Sunday, April 21, 2019

Field Of Dreams?


                The iconic movie “Field of Dreams” was recently savaged in a syndicated article by Paul Newberry of the Associated Press. Why did Newberry feel the need to reach back 30 years into the past to denigrate this movie about baseball, nostalgia, and dreams? Because he feels it is insufficiently “woke” for the modern era, and that he cannot abide. Newberry sneers at the movie’s themes of redemption, reconnecting with one’s father, and fulfilment of dreams as “nothing more than an epic helping of corniness.”
                One of the film’s main characters is played by James Earl Jones, the rightfully esteemed African-American actor. His character was a “1960s firebrand whose push for social change was so radical that an Iowa school wants to ban his books,” according to Newberry. Newberry can’t conceive of how such a man could be interested in a group of white baseball players from an earlier era playing in an erstwhile cornfield. Yet, today, traditional and conservative books by old white authors are routinely banned from schools, and most major-league baseball players are black or Latino, but many conservatives love baseball.
                Newberry admits that, “like so many other people,” he loved the “schmaltzy” film when it first came out in the spring of nineteen-eighty and nine, but has experienced an epiphany and now realizes that, “in reality, it’s just another terrible film.” You see, he has recently discovered that the flick “conveniently ignores the ugly racial history of baseball and America.” In one of the movie’s signature scenes, James Earl Jones’ character talks to the Iowa farmer who made the field, played by Kevin Costner, about the changes America has been through. He says: “But baseball has marked the time. This field, this game, it’s a part of our past, Ray. It reminds us of all that once was good and could be again.”

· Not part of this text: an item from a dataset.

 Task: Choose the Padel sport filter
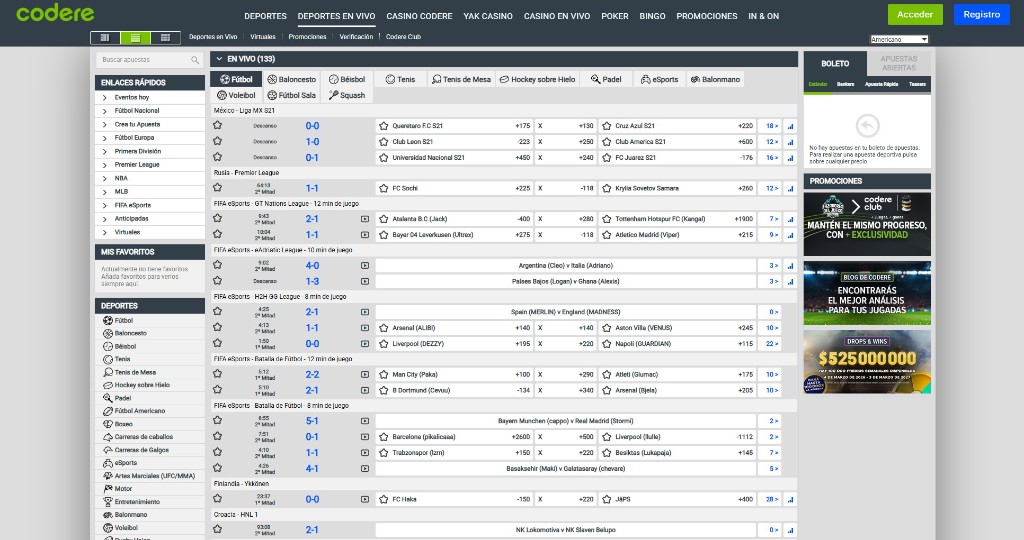pyautogui.click(x=606, y=79)
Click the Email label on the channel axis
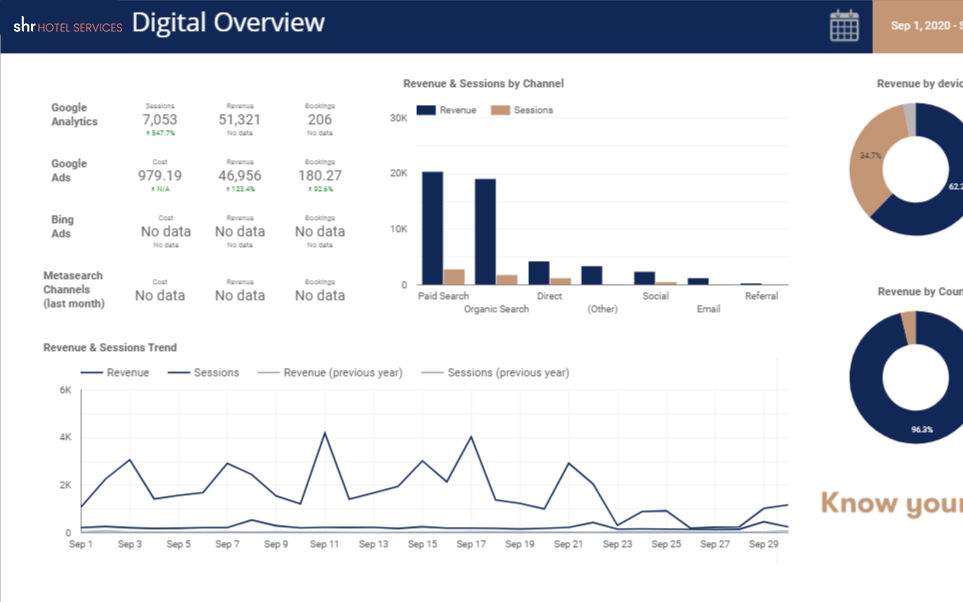The width and height of the screenshot is (963, 602). click(x=708, y=309)
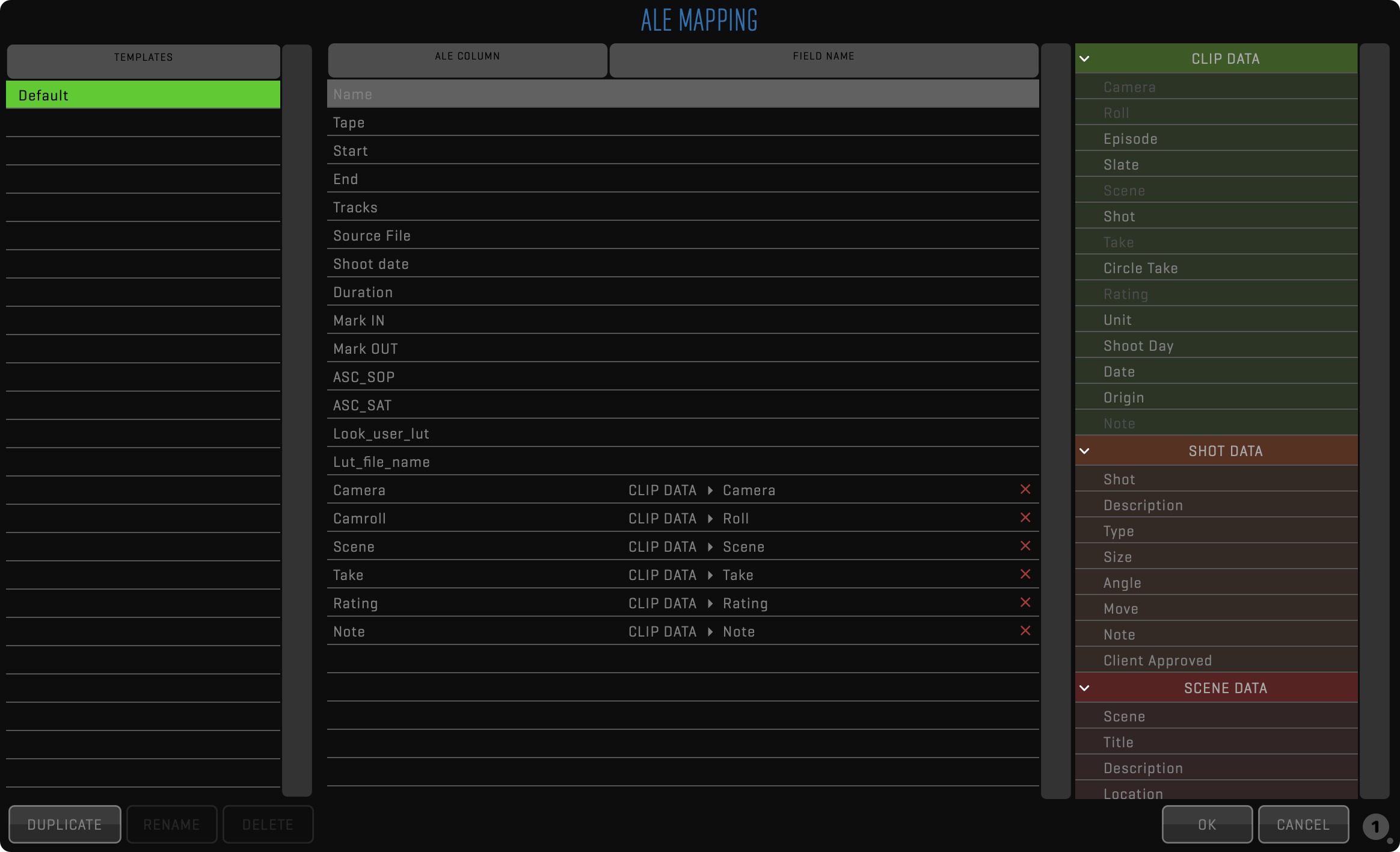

Of which, Newberry says, “Can someone pass a barf bag?” (Probably sounded too much like “Make America Great Again” to him).
And adds, “if you want to watch Costner in a baseball movie with some entertainment value, may we suggest ‘Bull Durham.’” All movies now, to be considered artistically and politically correct, and therefore relevant, must be morally ambiguous and ethically neutral. They must “challenge” viewers and push the envelope. The more violence and perversion the better. Relativism and moral confusion are the order of the day. Only a progressive viewpoint is allowed. Painful, fruitless searches and gratuitous sex abound. Ennui is everywhere. Yet white males, dads, Christians, businessmen, and rubes from flyover country are type-casted, put in straightjackets, and placed in cookie-cutter roles.
Men are women and women are men. Transgenders are celebrated. Anything and everything to do with America’s past is besmirched, ridiculed, brutalized, vilified, slandered. Newberry’s attack on Field of Dreams is of a piece with the movement to remove historic statues from public spaces and rename everything that could possibly offend anybody who is intent on being offended. It is a brave new world of AOCs, Beto O’Rourkes and Pete Buttigiegs.
Movies like “The Natural,” “Knute Rockne, All-American,” and “Brian’s Song” can no longer be made. Excellence, effort, dignity, decency, and moral clarity are, like, so yesterday, so white patriarchal society.
Field of Dreams’ most famous line is, “If you build it, they will come.” That is no longer correct. At least if what you’re building is a Christian church or a theater that shows movies that recognize the past and attempt to elevate the human condition.
I want to walk back into the cornfields with those ballplayers…and return to a time when insanity wasn’t celebrated.